Some programs have safety critical code, where a bug can physically harm a user. One should definitely use a memory safe language for these cases.
Hm, this doesn’t sound exactly right. For safety-critical stuff, I would really prefer to have a proof that the program functions correctly, memory safety is a far too weak property. Memory safety in a lot of cases boils down to “we crash the process deterministically”, and I think this won’t be an acceptable outcome for many such systems.
I can see how in “normal code” memory safety bug can be more damaging than logic bug.
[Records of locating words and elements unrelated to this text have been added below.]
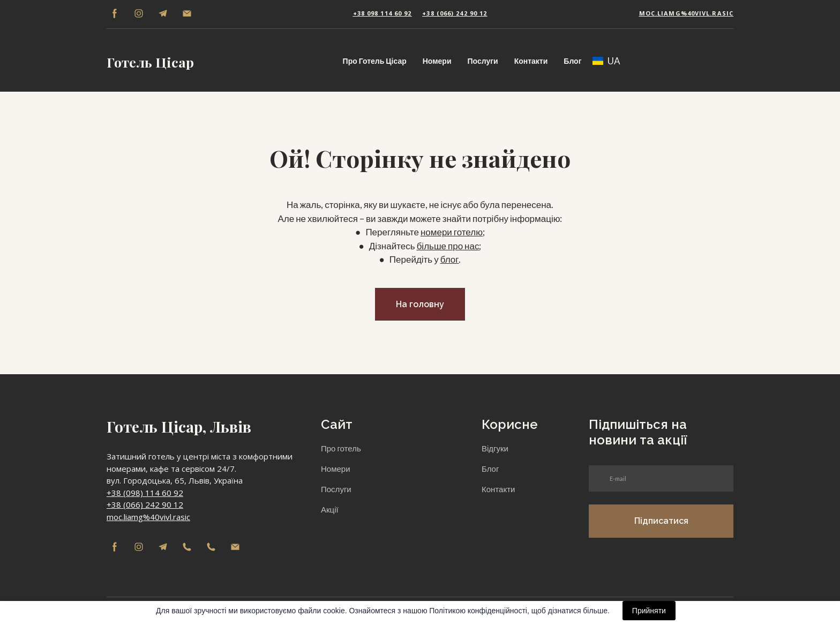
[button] (115, 13)
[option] (606, 61)
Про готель (341, 448)
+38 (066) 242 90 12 (145, 504)
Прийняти (649, 611)
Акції (329, 509)
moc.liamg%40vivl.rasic (148, 517)
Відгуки (495, 448)
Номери (437, 61)
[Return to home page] (150, 61)
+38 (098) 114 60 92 (145, 493)
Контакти (531, 61)
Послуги (483, 61)
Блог (572, 61)
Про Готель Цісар (374, 61)
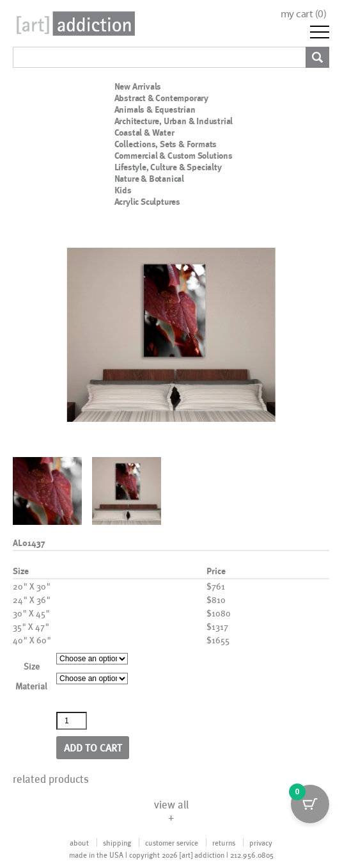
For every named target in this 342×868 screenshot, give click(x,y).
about (79, 842)
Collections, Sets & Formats (166, 144)
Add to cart (93, 747)
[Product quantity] (72, 721)
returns (224, 842)
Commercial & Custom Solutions (173, 156)
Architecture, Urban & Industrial (174, 121)
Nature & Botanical (149, 179)
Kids (123, 190)
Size (31, 666)
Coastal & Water (144, 133)
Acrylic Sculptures (147, 202)
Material (31, 686)
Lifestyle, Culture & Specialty (168, 167)
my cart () (304, 13)
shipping (117, 842)
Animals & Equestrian (155, 109)
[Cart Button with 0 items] (310, 804)
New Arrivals (138, 86)
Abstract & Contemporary (161, 98)
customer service (171, 842)
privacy (261, 842)
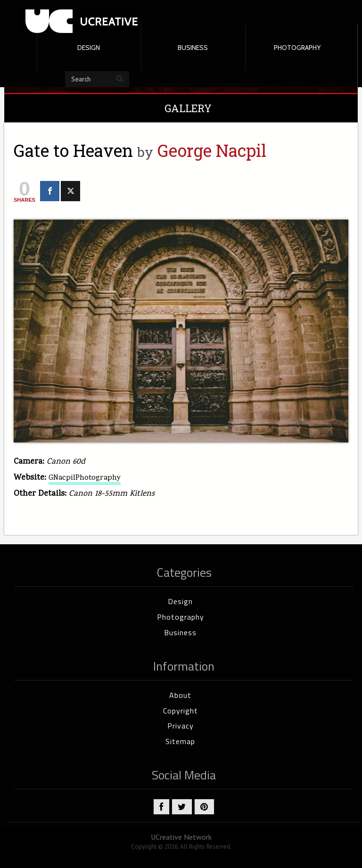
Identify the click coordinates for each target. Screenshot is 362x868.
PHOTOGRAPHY (297, 48)
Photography (181, 617)
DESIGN (89, 48)
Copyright (181, 711)
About (180, 695)
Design (180, 601)
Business (180, 632)
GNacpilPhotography (84, 478)
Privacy (181, 726)
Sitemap (180, 741)
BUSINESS (193, 48)
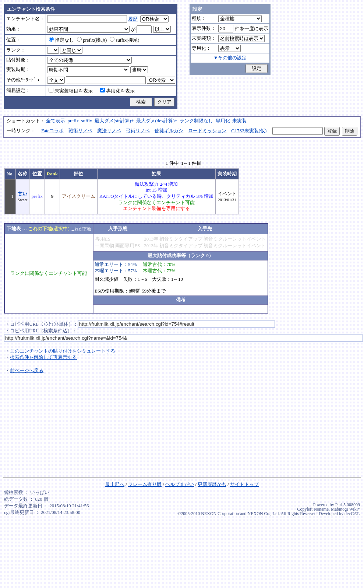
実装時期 (227, 174)
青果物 (107, 246)
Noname (321, 509)
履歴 (133, 19)
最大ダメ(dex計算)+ (157, 121)
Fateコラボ (52, 131)
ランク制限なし (196, 121)
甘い (22, 194)
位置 (37, 174)
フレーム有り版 (145, 484)
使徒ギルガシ (169, 131)
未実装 (239, 121)
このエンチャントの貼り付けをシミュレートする (63, 351)
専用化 (223, 121)
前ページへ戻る (26, 371)
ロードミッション (207, 131)
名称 (22, 174)
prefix (73, 121)
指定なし (61, 40)
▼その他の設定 (230, 58)
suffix (87, 121)
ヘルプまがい (180, 484)
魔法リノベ (109, 131)
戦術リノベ (80, 131)
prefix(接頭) (92, 40)
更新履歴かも (212, 484)
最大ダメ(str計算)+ (114, 121)
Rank (52, 174)
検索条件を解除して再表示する (43, 357)
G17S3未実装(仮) (249, 131)
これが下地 (81, 229)
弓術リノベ (138, 131)
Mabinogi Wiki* (345, 509)
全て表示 (56, 121)
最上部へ (115, 484)
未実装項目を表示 (71, 91)
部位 (78, 174)
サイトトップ (244, 484)
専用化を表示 (117, 91)
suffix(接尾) (124, 40)
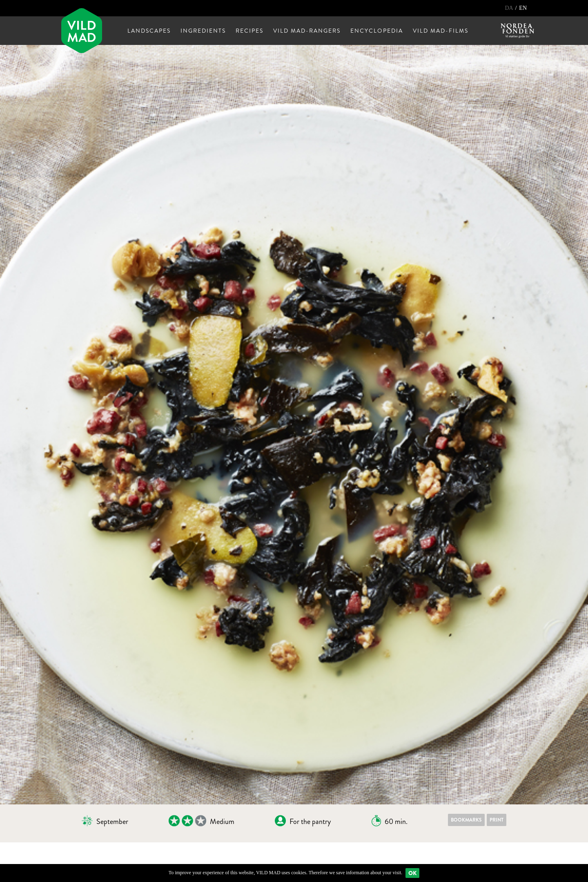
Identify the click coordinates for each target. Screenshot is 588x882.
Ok (412, 873)
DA (509, 8)
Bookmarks (466, 820)
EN (523, 8)
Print (497, 820)
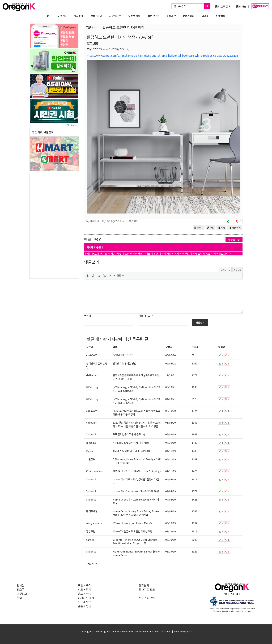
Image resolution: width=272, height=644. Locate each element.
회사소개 (242, 6)
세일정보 (91, 459)
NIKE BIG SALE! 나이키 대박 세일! (131, 442)
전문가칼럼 (188, 16)
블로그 (170, 16)
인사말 (21, 585)
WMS (189, 631)
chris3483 (92, 355)
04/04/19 (170, 479)
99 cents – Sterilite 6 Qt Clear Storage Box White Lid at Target (135, 542)
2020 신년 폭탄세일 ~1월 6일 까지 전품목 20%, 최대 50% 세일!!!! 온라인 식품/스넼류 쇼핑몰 (137, 424)
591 (194, 355)
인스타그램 (147, 598)
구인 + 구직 (85, 585)
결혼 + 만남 (85, 606)
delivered (92, 375)
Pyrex (90, 451)
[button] (88, 276)
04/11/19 (170, 459)
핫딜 (19, 598)
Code (237, 270)
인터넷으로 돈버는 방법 (124, 363)
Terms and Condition (147, 631)
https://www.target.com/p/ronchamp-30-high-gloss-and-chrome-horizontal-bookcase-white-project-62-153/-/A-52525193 (162, 55)
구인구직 (62, 16)
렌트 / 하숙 (96, 16)
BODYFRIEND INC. (123, 355)
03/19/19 (170, 523)
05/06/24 (170, 355)
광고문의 (144, 585)
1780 (194, 442)
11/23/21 (170, 375)
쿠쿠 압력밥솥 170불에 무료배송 (129, 434)
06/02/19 (170, 434)
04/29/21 (170, 399)
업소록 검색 (191, 6)
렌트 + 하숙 (85, 594)
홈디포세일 (92, 511)
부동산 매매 (134, 16)
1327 (194, 551)
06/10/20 (170, 410)
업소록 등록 (223, 6)
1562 (194, 511)
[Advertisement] (54, 226)
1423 (194, 499)
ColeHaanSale (95, 471)
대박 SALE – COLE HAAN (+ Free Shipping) (137, 471)
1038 (194, 387)
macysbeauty (94, 523)
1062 (194, 363)
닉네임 (87, 316)
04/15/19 (170, 451)
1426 (194, 471)
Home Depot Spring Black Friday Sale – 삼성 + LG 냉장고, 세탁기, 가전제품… (136, 513)
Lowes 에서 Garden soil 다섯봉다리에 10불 (136, 491)
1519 (194, 531)
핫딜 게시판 (97, 339)
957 (194, 399)
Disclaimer (166, 631)
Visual (225, 270)
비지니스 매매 (86, 598)
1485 (194, 451)
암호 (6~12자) (146, 316)
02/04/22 (170, 363)
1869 (194, 434)
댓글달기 (200, 322)
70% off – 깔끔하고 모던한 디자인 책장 (132, 531)
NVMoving (92, 387)
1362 (194, 523)
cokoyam (92, 410)
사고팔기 (78, 16)
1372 (194, 491)
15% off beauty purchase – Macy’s (132, 523)
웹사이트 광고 (147, 589)
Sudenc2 (91, 434)
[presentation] (88, 276)
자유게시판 (115, 16)
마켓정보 (221, 16)
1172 (194, 375)
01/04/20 (170, 422)
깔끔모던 (91, 531)
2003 (194, 540)
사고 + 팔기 (85, 589)
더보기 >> (92, 564)
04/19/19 (170, 442)
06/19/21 (170, 387)
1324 (194, 410)
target (90, 540)
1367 (194, 422)
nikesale (91, 442)
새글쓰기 (235, 228)
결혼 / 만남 (153, 16)
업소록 (205, 16)
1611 (194, 479)
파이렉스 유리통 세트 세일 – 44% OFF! (132, 451)
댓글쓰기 (234, 240)
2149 (194, 459)
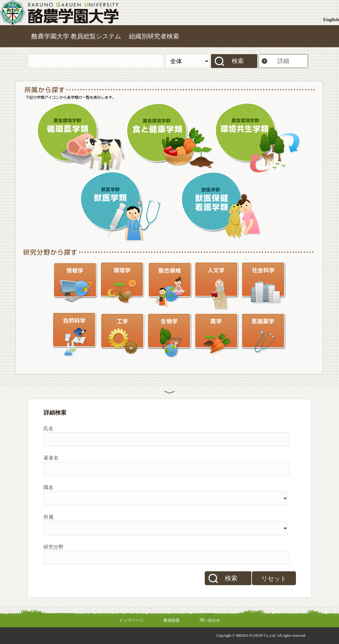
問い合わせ (210, 620)
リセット (274, 579)
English (331, 19)
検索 (238, 61)
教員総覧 (172, 620)
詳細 (283, 61)
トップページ (131, 620)
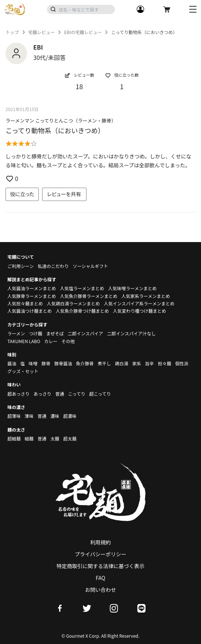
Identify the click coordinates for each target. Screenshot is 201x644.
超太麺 (70, 438)
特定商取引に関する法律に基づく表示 (100, 566)
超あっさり (18, 393)
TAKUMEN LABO (24, 341)
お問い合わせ (100, 590)
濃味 (55, 416)
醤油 (12, 363)
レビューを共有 (64, 194)
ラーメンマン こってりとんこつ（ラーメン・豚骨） (61, 120)
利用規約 (100, 542)
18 (79, 86)
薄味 (29, 416)
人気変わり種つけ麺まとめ (139, 311)
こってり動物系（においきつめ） (55, 130)
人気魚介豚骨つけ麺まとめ (82, 311)
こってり (76, 393)
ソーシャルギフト (91, 266)
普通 (59, 393)
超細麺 (14, 438)
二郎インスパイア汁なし (132, 333)
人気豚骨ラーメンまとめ (32, 296)
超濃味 (70, 416)
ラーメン (16, 333)
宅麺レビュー (41, 32)
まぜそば (55, 333)
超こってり (100, 393)
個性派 (182, 363)
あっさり (42, 393)
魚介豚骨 (85, 363)
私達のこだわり (53, 266)
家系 (137, 363)
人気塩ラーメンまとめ (82, 288)
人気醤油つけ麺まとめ (30, 311)
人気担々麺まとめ (25, 303)
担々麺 (164, 363)
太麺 (55, 438)
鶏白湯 (122, 363)
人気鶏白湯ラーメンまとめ (74, 303)
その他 (68, 341)
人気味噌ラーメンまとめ (132, 288)
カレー (51, 341)
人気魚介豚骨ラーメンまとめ (89, 296)
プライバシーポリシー (100, 554)
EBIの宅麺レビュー (83, 32)
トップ (12, 32)
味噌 (33, 363)
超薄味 (14, 416)
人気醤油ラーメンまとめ (32, 288)
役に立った (22, 194)
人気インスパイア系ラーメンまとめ (139, 303)
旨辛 (149, 363)
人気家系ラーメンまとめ (146, 296)
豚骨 (46, 363)
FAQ (100, 578)
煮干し (104, 363)
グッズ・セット (23, 371)
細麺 (29, 438)
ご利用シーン (20, 266)
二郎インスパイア (85, 333)
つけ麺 (35, 333)
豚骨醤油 (63, 363)
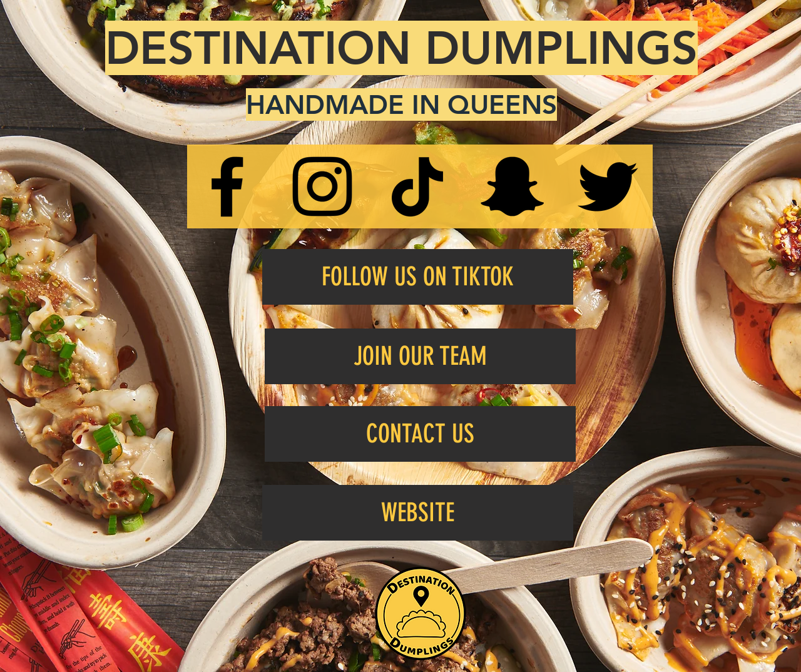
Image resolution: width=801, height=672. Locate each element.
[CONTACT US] (420, 434)
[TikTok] (417, 186)
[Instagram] (322, 186)
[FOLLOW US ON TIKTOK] (417, 277)
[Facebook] (227, 186)
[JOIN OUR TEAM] (420, 356)
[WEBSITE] (417, 512)
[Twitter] (608, 186)
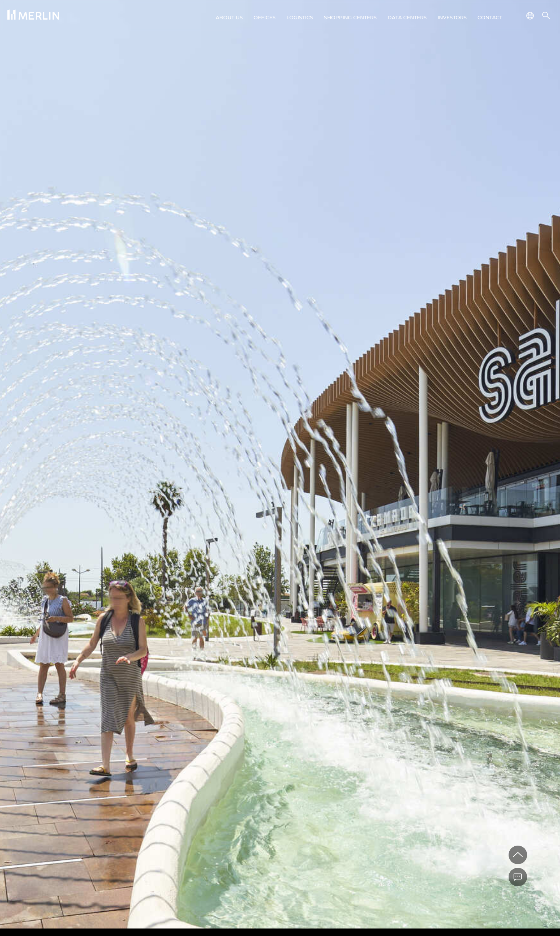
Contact (490, 17)
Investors (452, 17)
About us (229, 17)
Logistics (300, 17)
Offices (265, 17)
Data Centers (407, 17)
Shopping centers (350, 17)
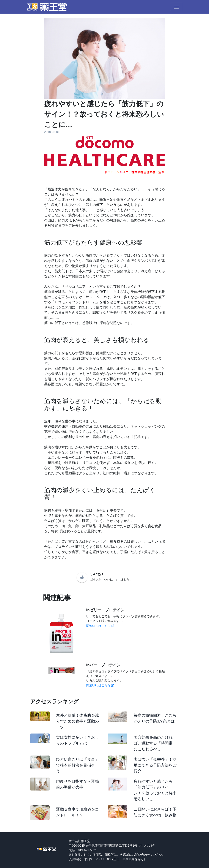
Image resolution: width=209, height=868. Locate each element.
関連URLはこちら (100, 626)
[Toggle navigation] (176, 7)
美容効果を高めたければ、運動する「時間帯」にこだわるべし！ (155, 743)
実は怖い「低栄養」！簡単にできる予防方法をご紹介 (155, 765)
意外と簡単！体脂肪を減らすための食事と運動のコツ (77, 721)
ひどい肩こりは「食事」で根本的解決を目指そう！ (77, 765)
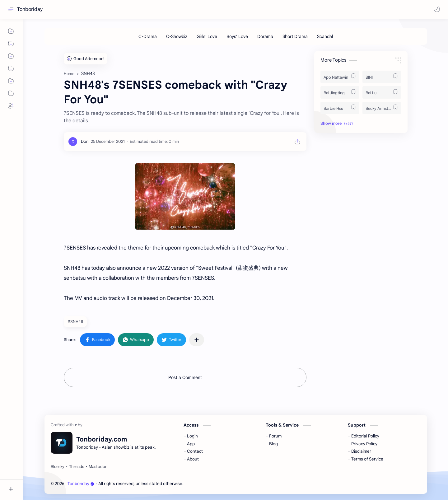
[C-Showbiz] (177, 36)
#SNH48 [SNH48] (75, 321)
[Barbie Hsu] (340, 108)
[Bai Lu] (382, 92)
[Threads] (77, 467)
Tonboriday (30, 9)
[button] (437, 9)
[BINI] (382, 77)
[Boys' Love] (237, 36)
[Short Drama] (295, 36)
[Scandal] (325, 36)
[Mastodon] (98, 467)
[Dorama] (265, 36)
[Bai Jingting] (340, 92)
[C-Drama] (147, 36)
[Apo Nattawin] (340, 77)
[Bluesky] (58, 467)
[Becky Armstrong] (382, 108)
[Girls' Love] (207, 36)
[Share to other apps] (197, 340)
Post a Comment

My intuition is that for critical stuff this distinction becomes less crisp, that any bug is a game over.
I think it is also true that more safe languages usually make generalized correctness easier to ensure, but that’s more of a correlation: there are memory safe languages with weak and error-prone type systems.
The conceptualization of UB and memory unsafety as an immune system attack is the right one to use here, I think - “it attacks your ability to diagnose faults in the system”. In a “safety critical” system, it is the faults themselves that do the damage. Memory unsafety right-shifts the costs (from concept to design, from design to development, from development to testing, from testing to post-disaster investigations).
The thing about memory safety is that memory (un)safety is not a property directly related to functional safety (the product does not harm anyone), but one that increases the proof burden because it always needs to be taken into account. Potential memory unsafety in safety critical engineering is seen as a risk and a potential interference (where the behaviour of a system - memory allocation - may interfere with the behaviour of the system under inspection - e.g. your motor control), so eliminating it in general reduces your proof burden, but you are correct - it does only go to a certain extend.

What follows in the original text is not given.